Casey Seymour Kim is the unnamed woman, and Tom Gleadow is her doctor in this brave Sandra Feinstein-Gamm Theatre excursion (through February 7). The courage isn't because of the subject, since depression and mental illness are innately involving in human terms — the first post-show talk-back session was packed — but rather because of the difficulty of staging this particular play. It's so intense. Strident. Kane takes us on a psychological roller coaster ride that's nearly all plummets and honest-to-goodness screams.

Drama is about maintaining the tension of conflicting needs or desires. And what could be more fraught than the either-or, no-middle-ground question of suicide? Yet, by all rights audiences could be expected to withdraw from empathy soon after entering this woman's ranting display of pain and suffering. Compassion fatigue is not a challenge dramatists often face. But thanks to the playwright's canny structure, director Tony Estrella's well-timed easing of the anguish, and Kim's every-moment focus, the center does hold, at least for us as witnesses, as the terrified woman's internal anarchy is loosed upon her world.

The title refers to the fact that shortly before 5 am each morning, the tormented woman's confused thoughts lift for a period of brief clarity. This is one of the things that gives her hope, this sample of sanity. "Remember the light — believe the light," she reminds herself. Such hope isn't made much of until toward the end, but it is a polestar, not so much guiding her way as occasionally being glimpsed through the forest canopy of her dark thoughts. In fact, at the opening her doctor points out and asks: "You have friends. What do you offer your friends to make them so supportive?" We never meet these friends or hear anything from them, only from the doctor who is ineffectively trying to help her mind mend.
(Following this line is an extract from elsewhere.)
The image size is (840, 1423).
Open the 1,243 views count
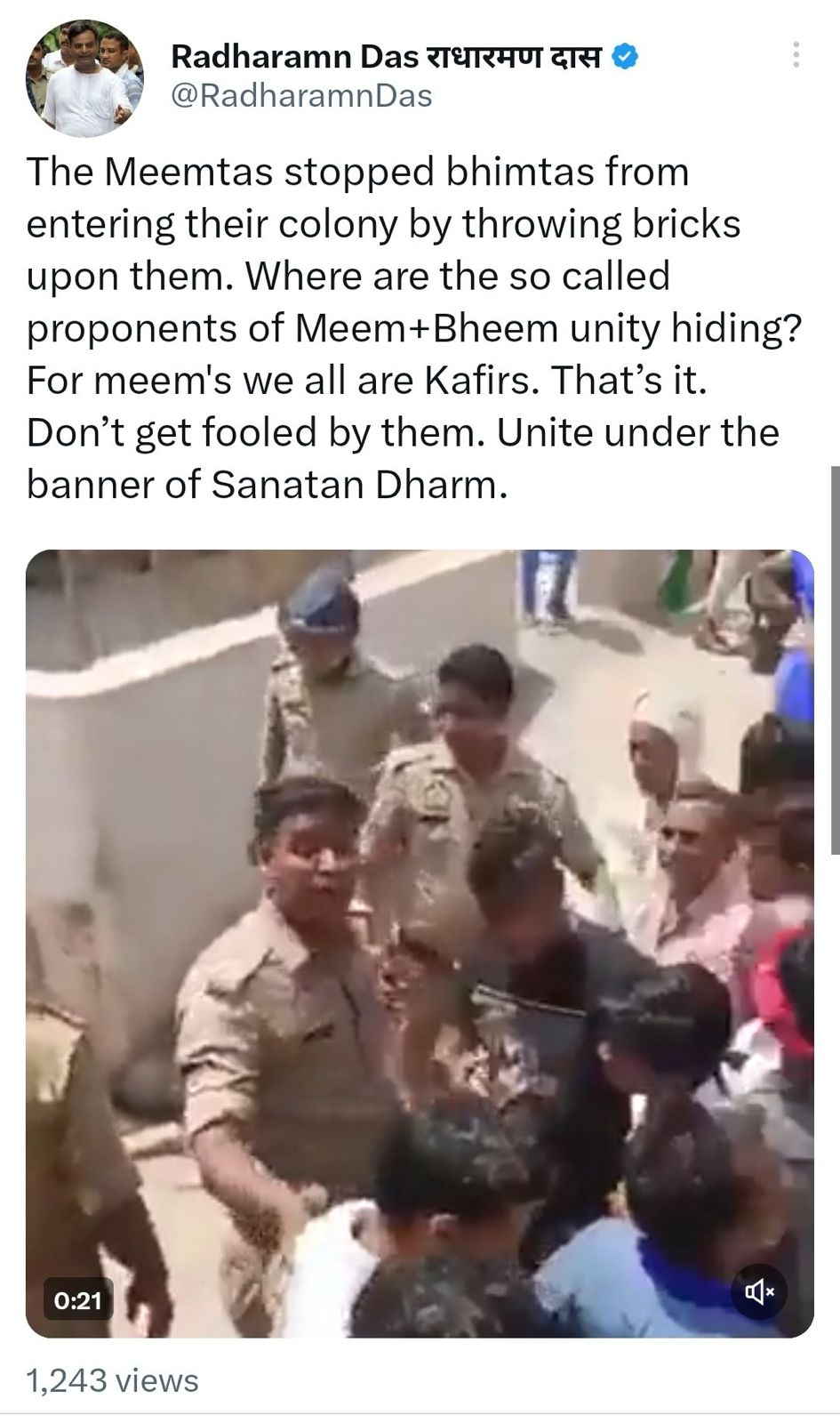point(113,1380)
"I need to become who I already am," she says. "How will I know her when I see her?" She curses God "for making me a person who does not exist!" She shouts that, but if those words had been scrawled in the notebook she is constantly, feverishly jotting observations into, they likely would have been followed by a picket fence of exclamation points. Examples of this are projected by videographer Mike Jones, along with such black-and-white images as a bleak winter landscape with snow falling, which brackets the play. We also see a photograph of her as a child, a person who in a chilling, literal way is dead, as the woman observes. In the context of her struggle to identify herself in a meaningful way, this perception is powerful, revealing her existential plight more vividly than anything Camus or Sartre pontificated about.